Cette consultation "nationale" montre une très forte opposition au passeport vaccinal s'agissant, principalement, des lieux "courants" (comme les restaurants, les salles de sport, de spectacles, de cinéma, etc ...). Tandis que l'étude Amadeus porte plus sur l'obligation d'un passeport pour les voyages "au long cours" (prendre l'avion pour l'étranger, un train pour un long déplacement ...).

On est donc clairement dans un "deux poids, deux mesures (sanitaires)": oui, au passeport si cela permet la reprise des voyages lointains.
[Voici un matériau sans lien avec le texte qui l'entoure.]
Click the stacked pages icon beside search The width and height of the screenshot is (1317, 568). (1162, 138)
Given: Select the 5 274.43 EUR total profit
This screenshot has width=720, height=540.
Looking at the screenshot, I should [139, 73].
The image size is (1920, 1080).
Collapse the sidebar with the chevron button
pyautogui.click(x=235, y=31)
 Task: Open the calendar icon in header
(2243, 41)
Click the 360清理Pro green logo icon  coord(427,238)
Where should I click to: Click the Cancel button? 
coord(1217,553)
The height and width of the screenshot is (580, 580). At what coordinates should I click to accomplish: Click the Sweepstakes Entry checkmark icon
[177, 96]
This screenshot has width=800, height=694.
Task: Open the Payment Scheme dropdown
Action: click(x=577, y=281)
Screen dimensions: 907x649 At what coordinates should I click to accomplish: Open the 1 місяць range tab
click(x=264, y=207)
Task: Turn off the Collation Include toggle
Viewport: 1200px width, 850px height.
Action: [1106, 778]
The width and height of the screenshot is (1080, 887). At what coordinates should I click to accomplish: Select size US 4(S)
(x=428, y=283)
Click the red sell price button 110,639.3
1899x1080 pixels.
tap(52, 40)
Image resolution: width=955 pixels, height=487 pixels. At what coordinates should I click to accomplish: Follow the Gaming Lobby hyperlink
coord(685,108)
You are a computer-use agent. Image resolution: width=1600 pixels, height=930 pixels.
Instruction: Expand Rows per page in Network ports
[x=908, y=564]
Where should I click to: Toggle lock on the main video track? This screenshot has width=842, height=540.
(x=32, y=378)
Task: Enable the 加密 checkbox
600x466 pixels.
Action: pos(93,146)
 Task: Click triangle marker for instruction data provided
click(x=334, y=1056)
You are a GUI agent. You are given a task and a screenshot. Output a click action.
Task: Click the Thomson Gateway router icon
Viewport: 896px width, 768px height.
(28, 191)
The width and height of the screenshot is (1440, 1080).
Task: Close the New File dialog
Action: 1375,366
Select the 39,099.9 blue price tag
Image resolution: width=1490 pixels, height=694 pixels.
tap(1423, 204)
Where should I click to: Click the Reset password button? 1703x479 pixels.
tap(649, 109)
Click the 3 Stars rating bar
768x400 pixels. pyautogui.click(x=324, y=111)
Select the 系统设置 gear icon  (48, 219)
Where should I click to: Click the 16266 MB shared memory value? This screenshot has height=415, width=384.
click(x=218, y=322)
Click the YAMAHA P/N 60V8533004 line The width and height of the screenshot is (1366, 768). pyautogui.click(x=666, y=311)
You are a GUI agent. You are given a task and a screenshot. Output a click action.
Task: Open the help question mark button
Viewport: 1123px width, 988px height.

Non au passeport s'il doit être un sésame pour entrer au restaurant ou se rendre à l'hôtel ...". Pas facile à résoudre ...

3 points négatifs à connaître, voire à résoudre ?

Reste que la solution proposée par le gouvernement (intégrer le "certificat vaccinal" dans l'application Tous Anti Covid) n'est pas encore "sortie de l'auberge" et sa généralisation devra encore lever un certain nombre d'obstacles:

  • L’appli doit être téléchargée par suffisamment de "clients" pour être banalisée,
  • Seulement 65 % des français approuvent le stockage de leurs données: quid des 35% de porteurs de l'appli qui s'y opposent ? Pourront-ils faire valoir ce droit ou devront-ils supprimer l'appli ?
  • Enfin, l’Organisation Mondiale de la Santé (OMS) recommande de "ne pas exiger de preuve de vaccination comme condition d'entrée" dans un pays, pour les étrangers, compte tenu des "preuves limitées concernant la performance des vaccins sur la réduction de la transmission". Cet avis défavorable émis le 20 avril n’annule pas du tout le principe d'un "passeport vaccinal" mais il en limite, pour l'instant, sérieusement l'usage et la légitimité.